Transgender flag being waved in a crowd
Photo: Shutterstock

Alabama’s S.B. 10 failed to come up for a vote in the state house before the chamber’s session ended, ending the bill’s chances of becoming a law this year.

Also known as the “Vulnerable Child Compassion and Protection Act,” the bill would have banned trans youth from accessing gender-affirming health care – including talk therapy – and require teachers to out children who may be trans to their parents.

Related: Out Gov. Kate Brown set to ban lawyers from using “panic” excuse for killing LGBTQ people

S.B. 10 passed the Alabama Senate in March. In addition to not allowing trans youth to receive access to certain healthcare prior to the age of 19, the bill called for providing “disclosure of certain information concerning students to parents by schools” if they learned that a child may identify as trans.

The bill didn’t come to a vote before the House in time. The Republican-majority body had the bill on their agenda for days.

Chase Strangio, deputy director for trans justice with the ACLU’s LGBTQ & HIV Project, stated that “this important victory is the result of trans people and their families mobilizing to defend this life-saving medical care in Alabama and around the country.”

“Children aren’t mature enough to make these decisions on surgeries and drugs,” the sponsor of S.B. 10, state Sen. Shay Shelnutt (R), justified his proposal when he introduced it. He did not know of any instances where surgery was being done on children.

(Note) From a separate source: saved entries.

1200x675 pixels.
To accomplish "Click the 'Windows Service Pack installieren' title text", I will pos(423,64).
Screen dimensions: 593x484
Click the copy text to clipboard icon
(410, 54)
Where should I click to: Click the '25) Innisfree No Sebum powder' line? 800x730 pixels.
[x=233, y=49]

It was also one of the few bills to go after psychotherapy for transgender youth. A state senator tried to amend the bill to exempt therapy, but Shelnutt refused to let that happen.

“We don’t want them affirming that, ‘Hey yeah, you’re right, you should be a boy if you are a born a female,’” he said.

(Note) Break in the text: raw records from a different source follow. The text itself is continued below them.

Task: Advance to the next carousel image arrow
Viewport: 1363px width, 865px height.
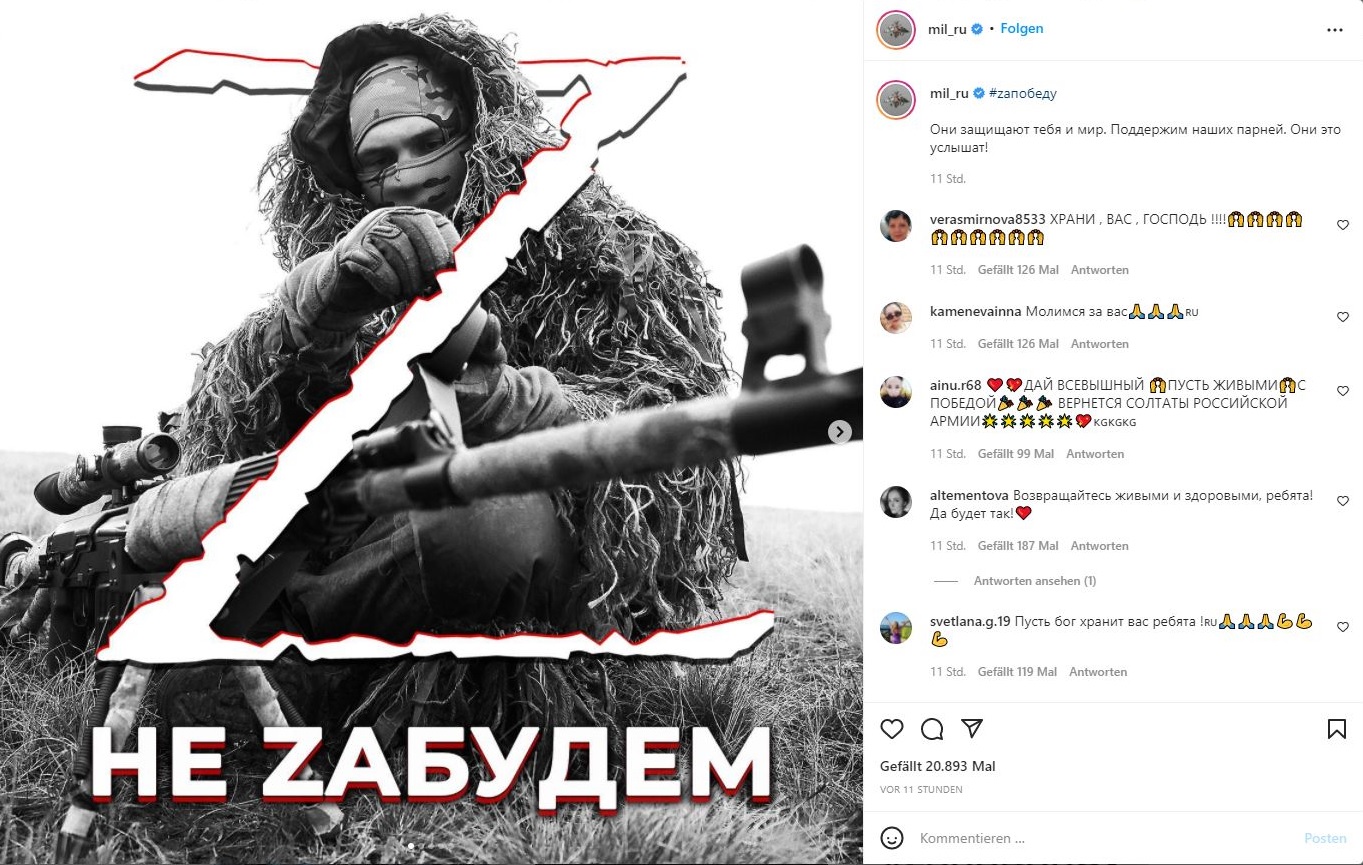Action: tap(840, 432)
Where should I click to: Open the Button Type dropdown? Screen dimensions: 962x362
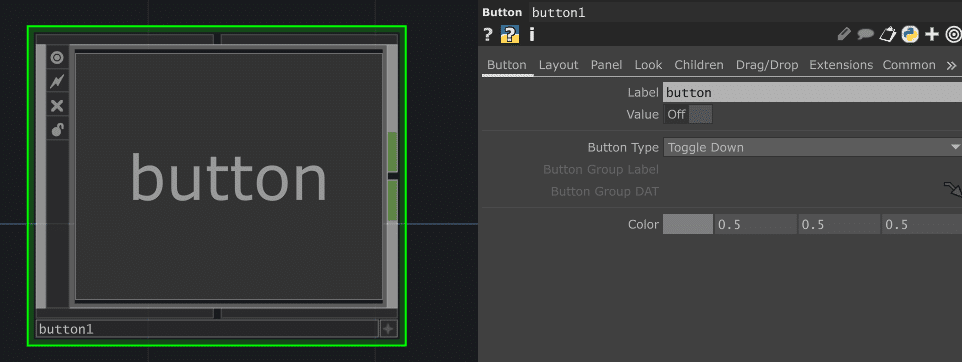[812, 147]
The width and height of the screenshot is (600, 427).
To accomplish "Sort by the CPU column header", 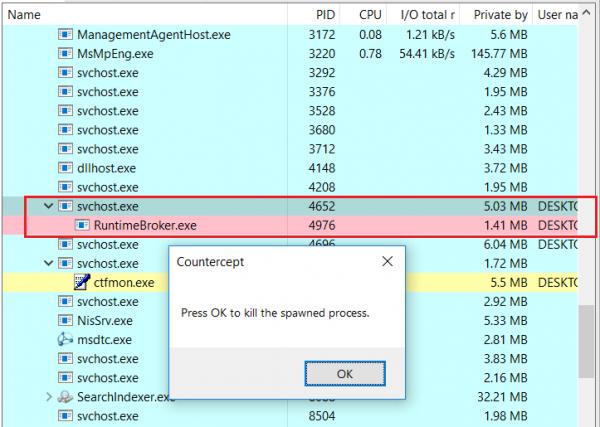I will coord(370,15).
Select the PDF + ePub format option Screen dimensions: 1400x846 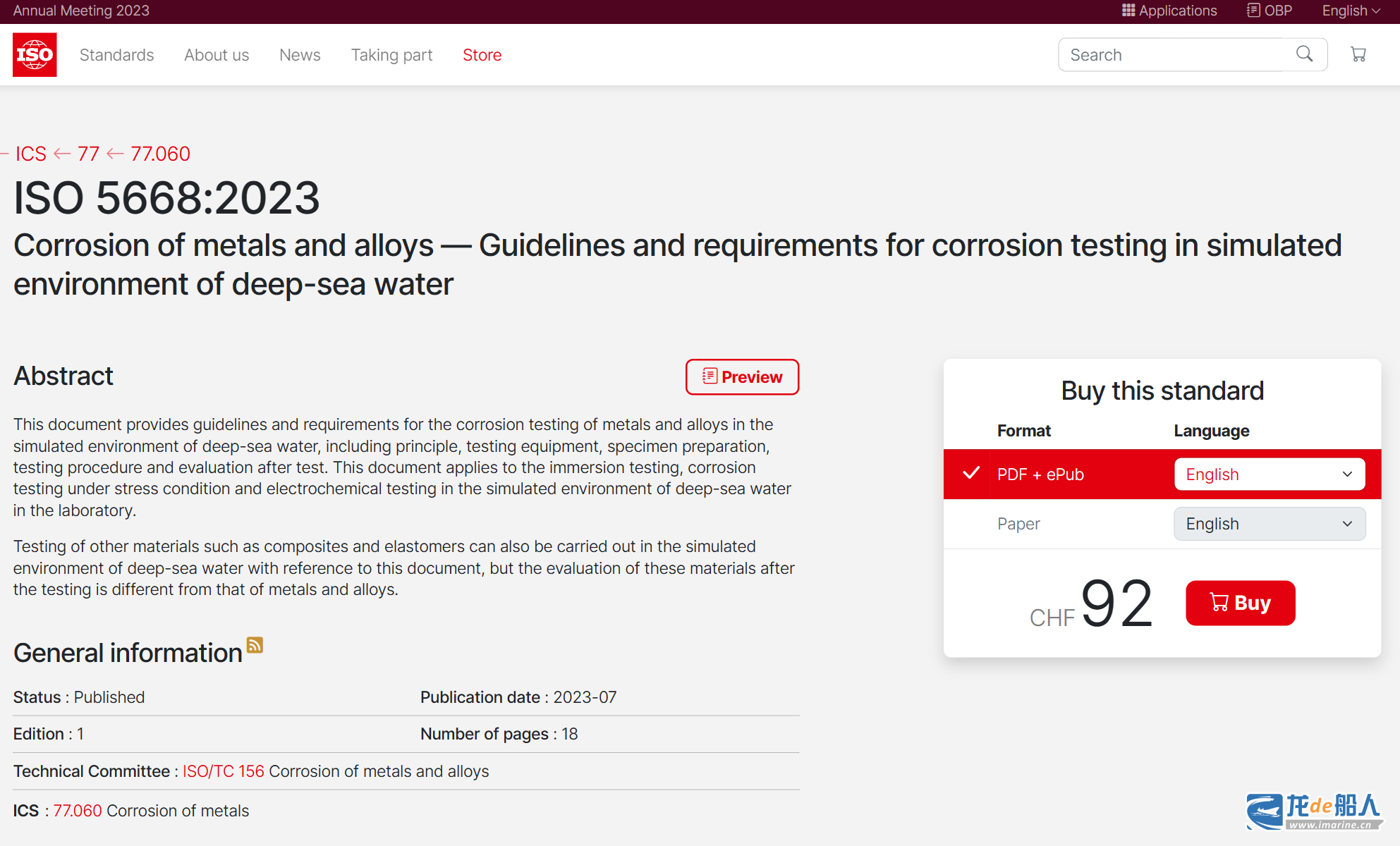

The Alabama Political Reporter found that numerous medical organizations opposed the legislation and believed the bill would lead to suicide among transgender youth. Strangio noted that “Alabama [was] on track to becoming the most hostile state in the country for transgender youth” with this bill.

While this bill failed, Alabama passed bill that bans trans girls from sports just last month. Since then, the state capitol has been the site of several protests in defense of trans people and other LGBTQ rights. Forty protestors showed up to Montgomery to protest right before the S.B. 10 was voted on in the Senate.

Phineas Fleming Smith, a trans student in Alabama, told the Montgomery Advertiser, “Testosterone and hormone treatments and all of these gender-affirming surgeries, for some it means life or death.”

“We know that this is not the last attack we will see on the transgender community. We cannot become complacent,” Kaitlin Welborn of the ACLU of Alabama said in a statement, “but no matter what lawmakers in Alabama try, transgender people belong and we will always fight to make sure their rights are protected, the same as everyone else’s.”

Those protests raged on when and after the bill passed and continued outside the capitol for weeks. In that time, the state has even repealed an anti-LGBTQ rule that required schools to teach that homosexuality is wrong and unhealthy in sex education.

In April, a billboard sporting the trans flag beside Highway 280 in Birmingham implored state legislators to stop persecuting transgender youth and instead #ProtectAlabamaTransKids. Magic City Acceptance Center, which serves LGBTQ youth in Alabama, is behind the billboard and the reaction from trans kids themselves has made it worthwhile, even if no hardhearted Republicans change their mind.